Tinha só uns exaltados 16 anos e casou-se com Joaquina Pereira da França, uma menina de 14, filha de lavradores, ali ao lado de Vila Real, lá para Trás-os-Montes. O arrebatamento durou o que tinha de durar e o tufão amoroso que era Camilo, vê-se com uma filha a cargo. Apaixonou-se por uma prima, Patrícia, órfã de mãe, com vocação para canto e piano, que ainda mal chegara à candura de umas 20 doces primaveras. Fugiu com ela para o Porto, mas a mancebia não durou muito, que a mando do pai da moça, que por sua vez era amante da tia de Camilo, acabaram presos na Cadeia da Relação.

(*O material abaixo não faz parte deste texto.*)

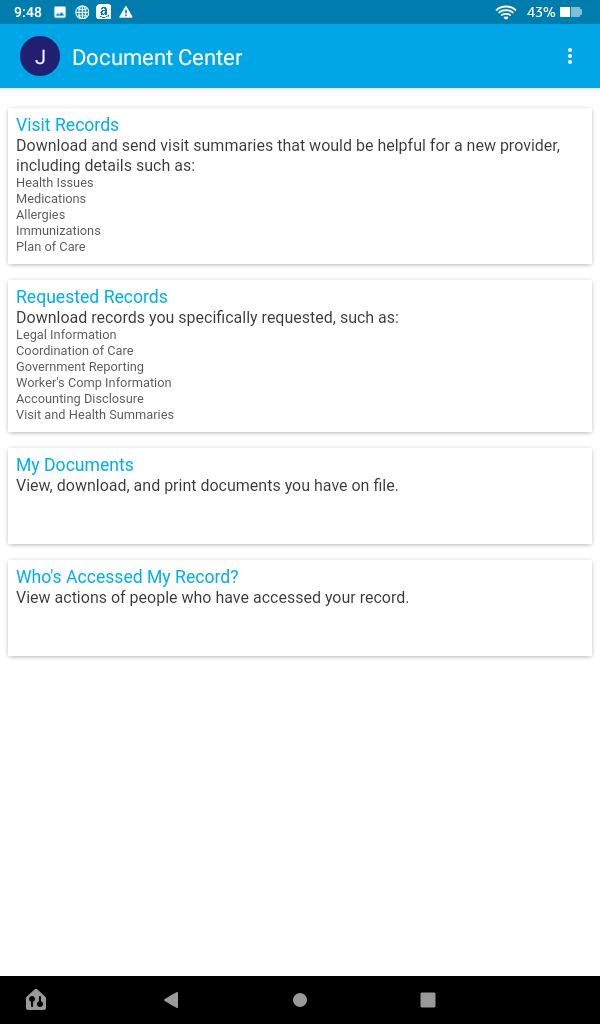This screenshot has width=600, height=1024.
Task: Open the My Documents link
Action: [x=75, y=465]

Fosse talvez por dormirem juntos, Patricia engravidou, ou seja, Camilo, aos 23 anos, tinha duas filhas. Isto é, uma filha, que a primeira lhe morre, exactamente um ano depois da morte da infausta e abandonada Joaquina, a primeira mulher. Da segunda filha há de cuidar uma freira, sua terceira amante, a quem Camilo recitava versos, ela do lado de lá das grades do convento, grades insuficientes para travar a pujança camiliana.

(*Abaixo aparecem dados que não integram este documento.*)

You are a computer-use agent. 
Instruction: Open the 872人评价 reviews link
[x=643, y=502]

Pego agora na faca, peguem, por favor, no alguidar. Com esta vida, a luxúria e fuga cheias de andamento, Camilo não tinha um tostão para mandar cantar nem um ceguinho. Acontece, então, em Lisboa, o mais horríssono dos crimes: uma filha mata uma mãe. Não sei quantas facadas, enquanto a pobre gritava “Maria! Não me mates que sou tua mãe”, seguidas de esquartejamento do corpo, espalhando a vil criatura os pedaços da mãe por diferentes lugares de Lisboa. A polícia vem a casa da filha, encontra indícios, descobre uma cabeça enterrada, está a filha sôfrega a comer melancia, e diz “Sim, essa é a cabeça de minha mãe”.
Camilo escreve de rajada, no Porto, para o jornal Eco Popular, um folheto de cordel, o célebre “Maria! Não me mates que sou tua mãe”. Bestseller imediato, com reedições e trinta por uma linha. Camilo, que vivia de redigir crónicas desembestadas em jornais, e ainda não escrevera romances, tem aqui a sua estreia anónima: não assinou o folheto de cordel. E, no entanto, estava ali, em embrião, tudo o que, de amores de perdição e de macabro, Camilo viria a publicar.

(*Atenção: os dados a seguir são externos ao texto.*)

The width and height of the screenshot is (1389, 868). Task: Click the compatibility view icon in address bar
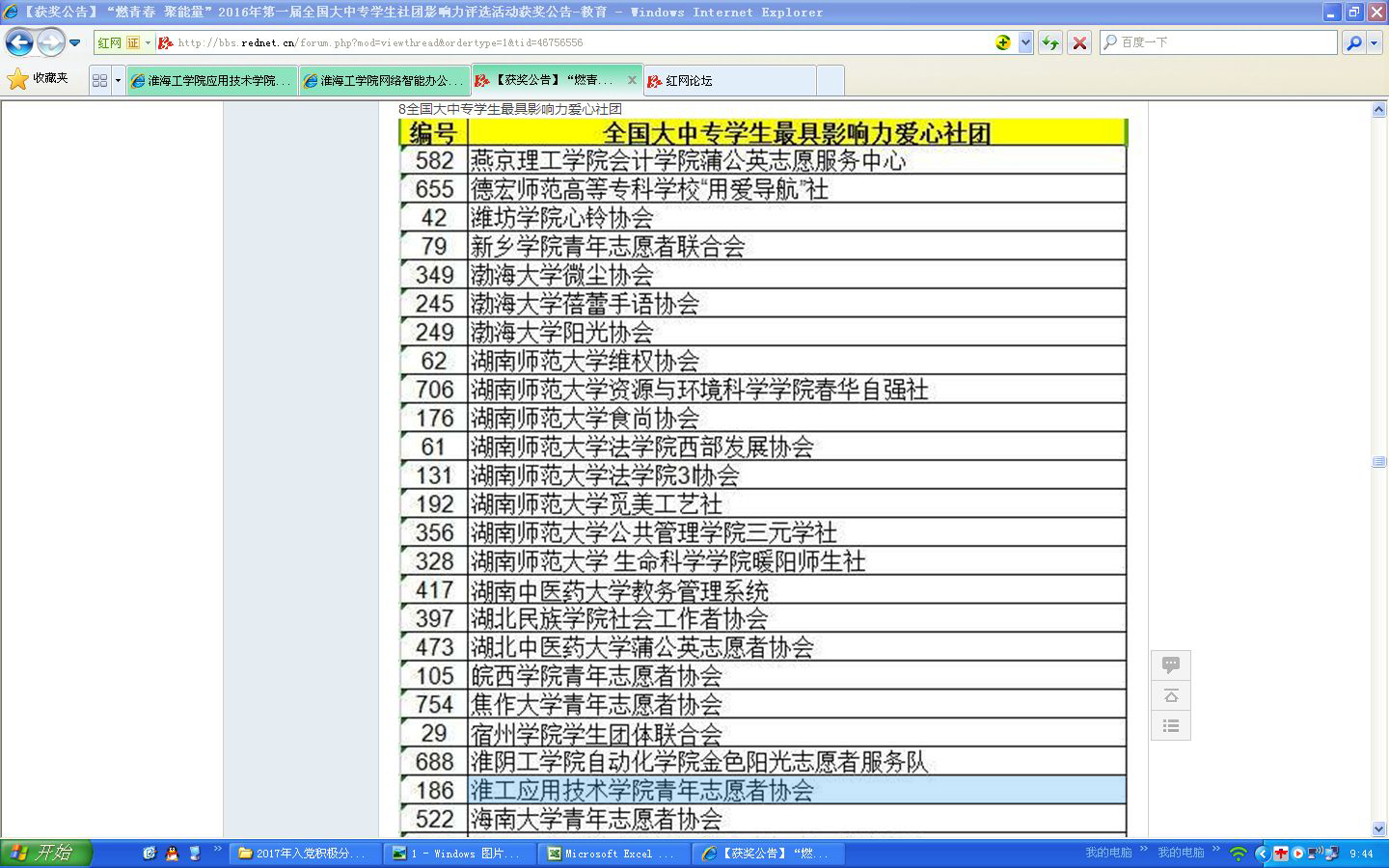(1003, 42)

Ah, e o gozo que lhe deu receber em cobre a receita desse folheto, de que, espremido, sairia sangue. Os bolsos cheios, as moedas a tilintar sobre a mesa, como ele mesmo contou a um amigo e biógrafo. E agora, deixem-me gostar ainda mais de Camilo. Sob pseudónimo, escreveu – pagavam-lhe para isso – uma crónica a desancar o seu próprio folheto de cordel. Dizia: “Lá vai uma chicotada nestes súcios que racham o público com ‘Maria! Não me mates que sou tua mãe’… A tal Maria José que matou a mãe tem dado bom dinheiro.” Ora aí está o Camilo intelectual a desancar no Camilo bestseller, os bolsos cheios de bom dinheiro.